TASK DETAILS
Determine how many lines in the entries below include the word "computer", and reply with that number alone.

*** DATASET EXCERPTS ***

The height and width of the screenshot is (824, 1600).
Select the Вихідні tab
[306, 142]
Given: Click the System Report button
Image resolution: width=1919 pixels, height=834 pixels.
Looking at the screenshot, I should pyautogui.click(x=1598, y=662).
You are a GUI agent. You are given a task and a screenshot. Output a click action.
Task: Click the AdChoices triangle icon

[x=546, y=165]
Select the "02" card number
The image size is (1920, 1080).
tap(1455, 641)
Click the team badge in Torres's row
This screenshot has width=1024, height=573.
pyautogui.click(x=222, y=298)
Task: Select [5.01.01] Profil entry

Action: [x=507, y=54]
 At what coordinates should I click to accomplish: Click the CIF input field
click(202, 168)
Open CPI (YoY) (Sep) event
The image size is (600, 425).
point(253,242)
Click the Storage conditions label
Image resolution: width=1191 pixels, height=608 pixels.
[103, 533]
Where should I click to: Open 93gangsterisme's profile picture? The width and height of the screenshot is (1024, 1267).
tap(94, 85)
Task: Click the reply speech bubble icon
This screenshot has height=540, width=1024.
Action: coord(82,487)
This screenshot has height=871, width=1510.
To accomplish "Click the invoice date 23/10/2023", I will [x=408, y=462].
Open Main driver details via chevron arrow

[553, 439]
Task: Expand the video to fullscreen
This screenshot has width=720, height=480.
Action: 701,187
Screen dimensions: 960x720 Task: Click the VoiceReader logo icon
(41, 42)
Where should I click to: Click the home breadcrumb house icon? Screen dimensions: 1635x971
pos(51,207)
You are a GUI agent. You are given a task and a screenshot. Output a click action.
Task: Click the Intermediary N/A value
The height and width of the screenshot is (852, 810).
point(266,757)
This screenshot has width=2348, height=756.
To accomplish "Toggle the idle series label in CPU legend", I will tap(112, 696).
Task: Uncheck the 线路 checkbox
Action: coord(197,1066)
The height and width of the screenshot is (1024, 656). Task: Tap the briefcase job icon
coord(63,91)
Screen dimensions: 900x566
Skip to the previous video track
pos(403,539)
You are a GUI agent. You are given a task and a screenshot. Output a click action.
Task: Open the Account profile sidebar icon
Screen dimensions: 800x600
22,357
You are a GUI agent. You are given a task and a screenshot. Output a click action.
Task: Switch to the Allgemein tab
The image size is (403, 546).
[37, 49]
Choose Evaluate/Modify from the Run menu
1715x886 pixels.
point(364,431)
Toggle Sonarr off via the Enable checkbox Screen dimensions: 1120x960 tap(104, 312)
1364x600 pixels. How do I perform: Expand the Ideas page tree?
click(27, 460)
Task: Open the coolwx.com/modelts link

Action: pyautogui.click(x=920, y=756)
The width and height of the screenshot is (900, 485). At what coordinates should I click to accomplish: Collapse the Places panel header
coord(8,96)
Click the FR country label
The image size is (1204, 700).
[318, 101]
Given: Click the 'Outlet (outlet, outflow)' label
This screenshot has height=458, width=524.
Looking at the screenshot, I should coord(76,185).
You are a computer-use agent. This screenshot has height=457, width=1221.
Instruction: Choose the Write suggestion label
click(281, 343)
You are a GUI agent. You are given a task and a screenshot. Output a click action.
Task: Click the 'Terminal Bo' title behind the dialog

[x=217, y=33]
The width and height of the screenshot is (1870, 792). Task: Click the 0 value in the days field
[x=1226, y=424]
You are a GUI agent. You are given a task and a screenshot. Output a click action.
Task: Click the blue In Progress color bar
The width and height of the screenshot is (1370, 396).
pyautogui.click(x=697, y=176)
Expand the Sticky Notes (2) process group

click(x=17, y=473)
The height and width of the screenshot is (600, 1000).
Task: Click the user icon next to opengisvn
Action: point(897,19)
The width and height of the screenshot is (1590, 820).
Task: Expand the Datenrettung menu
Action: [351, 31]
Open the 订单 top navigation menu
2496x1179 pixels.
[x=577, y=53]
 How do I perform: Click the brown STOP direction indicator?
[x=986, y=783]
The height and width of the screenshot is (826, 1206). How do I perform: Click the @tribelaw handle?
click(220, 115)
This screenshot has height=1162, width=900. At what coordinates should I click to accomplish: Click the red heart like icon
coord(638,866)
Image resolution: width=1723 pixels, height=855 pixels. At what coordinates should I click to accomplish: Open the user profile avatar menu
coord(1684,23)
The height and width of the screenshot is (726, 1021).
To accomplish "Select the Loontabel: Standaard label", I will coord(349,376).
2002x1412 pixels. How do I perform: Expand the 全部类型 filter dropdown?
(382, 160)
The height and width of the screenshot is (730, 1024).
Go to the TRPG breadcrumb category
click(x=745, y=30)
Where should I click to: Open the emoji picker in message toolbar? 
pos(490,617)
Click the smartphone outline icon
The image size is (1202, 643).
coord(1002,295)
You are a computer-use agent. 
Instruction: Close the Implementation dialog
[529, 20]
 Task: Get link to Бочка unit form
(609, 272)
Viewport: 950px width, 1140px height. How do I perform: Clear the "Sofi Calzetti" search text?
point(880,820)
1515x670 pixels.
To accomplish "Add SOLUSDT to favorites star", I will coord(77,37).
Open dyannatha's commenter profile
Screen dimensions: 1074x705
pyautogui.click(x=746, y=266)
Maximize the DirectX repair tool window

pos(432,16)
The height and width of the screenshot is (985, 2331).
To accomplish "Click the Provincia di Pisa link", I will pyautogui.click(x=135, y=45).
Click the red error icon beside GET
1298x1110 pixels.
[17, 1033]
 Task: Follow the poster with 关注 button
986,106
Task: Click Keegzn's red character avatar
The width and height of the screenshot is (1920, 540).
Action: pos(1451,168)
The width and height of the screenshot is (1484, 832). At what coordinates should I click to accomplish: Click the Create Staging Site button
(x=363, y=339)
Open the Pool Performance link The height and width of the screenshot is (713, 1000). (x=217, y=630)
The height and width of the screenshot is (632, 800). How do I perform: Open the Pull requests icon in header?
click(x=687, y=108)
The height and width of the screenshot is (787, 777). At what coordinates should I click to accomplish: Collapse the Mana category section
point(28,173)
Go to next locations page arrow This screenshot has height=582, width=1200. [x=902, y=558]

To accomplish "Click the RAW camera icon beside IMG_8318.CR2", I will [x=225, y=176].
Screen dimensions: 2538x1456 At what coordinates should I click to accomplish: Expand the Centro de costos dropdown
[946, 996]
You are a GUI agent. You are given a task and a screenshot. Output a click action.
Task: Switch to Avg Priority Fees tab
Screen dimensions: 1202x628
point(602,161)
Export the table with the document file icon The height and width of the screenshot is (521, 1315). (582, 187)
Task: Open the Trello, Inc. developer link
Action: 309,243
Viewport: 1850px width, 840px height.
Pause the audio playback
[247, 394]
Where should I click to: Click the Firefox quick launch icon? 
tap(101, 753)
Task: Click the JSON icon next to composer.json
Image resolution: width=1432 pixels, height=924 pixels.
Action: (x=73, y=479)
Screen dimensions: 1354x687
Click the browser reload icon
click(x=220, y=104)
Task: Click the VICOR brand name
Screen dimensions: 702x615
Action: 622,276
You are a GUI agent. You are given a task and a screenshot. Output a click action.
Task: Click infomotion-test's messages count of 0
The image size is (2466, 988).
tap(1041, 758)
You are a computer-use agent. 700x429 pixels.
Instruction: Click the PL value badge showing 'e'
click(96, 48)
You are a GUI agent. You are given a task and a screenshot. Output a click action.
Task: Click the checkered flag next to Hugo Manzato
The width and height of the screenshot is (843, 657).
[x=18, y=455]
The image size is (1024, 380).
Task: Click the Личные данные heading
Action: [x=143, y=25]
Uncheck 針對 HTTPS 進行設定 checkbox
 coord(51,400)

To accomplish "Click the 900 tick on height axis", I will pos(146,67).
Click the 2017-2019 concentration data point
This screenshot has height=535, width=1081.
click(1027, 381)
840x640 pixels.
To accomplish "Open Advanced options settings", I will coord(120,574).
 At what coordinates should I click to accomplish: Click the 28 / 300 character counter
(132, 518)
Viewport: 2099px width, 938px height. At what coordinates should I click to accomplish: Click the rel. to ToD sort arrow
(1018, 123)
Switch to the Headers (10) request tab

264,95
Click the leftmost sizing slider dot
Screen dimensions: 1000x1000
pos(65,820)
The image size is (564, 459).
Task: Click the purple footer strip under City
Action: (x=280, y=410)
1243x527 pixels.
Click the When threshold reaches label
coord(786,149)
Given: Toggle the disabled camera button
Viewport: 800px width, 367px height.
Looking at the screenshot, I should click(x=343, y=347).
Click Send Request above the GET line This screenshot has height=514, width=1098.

*** End of DATASET EXCERPTS ***

OUTPUT FOR THIS EXERCISE
3